◆ **Exercise instructions**
Gather each line of the entries below that contains the word "Where", and copy those lines in full.

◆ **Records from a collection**
** START **

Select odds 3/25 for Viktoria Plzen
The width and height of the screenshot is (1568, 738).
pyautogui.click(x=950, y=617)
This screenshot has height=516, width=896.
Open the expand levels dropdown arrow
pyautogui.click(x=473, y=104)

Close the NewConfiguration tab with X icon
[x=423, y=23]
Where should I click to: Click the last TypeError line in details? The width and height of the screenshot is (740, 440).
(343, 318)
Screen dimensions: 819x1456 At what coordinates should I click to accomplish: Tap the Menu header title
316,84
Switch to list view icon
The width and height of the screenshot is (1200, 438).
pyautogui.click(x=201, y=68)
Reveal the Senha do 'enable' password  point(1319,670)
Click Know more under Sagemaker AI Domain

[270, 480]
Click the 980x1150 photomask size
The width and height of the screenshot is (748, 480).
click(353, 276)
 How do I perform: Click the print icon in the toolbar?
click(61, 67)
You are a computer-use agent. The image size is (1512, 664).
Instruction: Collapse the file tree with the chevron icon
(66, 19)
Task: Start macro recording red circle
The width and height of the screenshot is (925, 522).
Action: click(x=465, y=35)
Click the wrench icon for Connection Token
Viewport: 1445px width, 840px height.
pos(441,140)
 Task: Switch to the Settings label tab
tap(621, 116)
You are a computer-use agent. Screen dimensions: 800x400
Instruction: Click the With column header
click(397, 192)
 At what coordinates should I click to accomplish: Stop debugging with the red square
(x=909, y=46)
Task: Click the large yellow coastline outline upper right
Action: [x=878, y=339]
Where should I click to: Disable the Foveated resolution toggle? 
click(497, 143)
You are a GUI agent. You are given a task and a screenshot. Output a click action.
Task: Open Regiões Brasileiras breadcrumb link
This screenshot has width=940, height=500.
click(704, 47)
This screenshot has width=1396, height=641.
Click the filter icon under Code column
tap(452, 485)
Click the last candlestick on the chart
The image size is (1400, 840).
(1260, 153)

** END **

◆ **Expected answer**
Where should I click to: Click the last TypeError line in details? The width and height of the screenshot is (740, 440).
Where should I click to: Disable the Foveated resolution toggle? 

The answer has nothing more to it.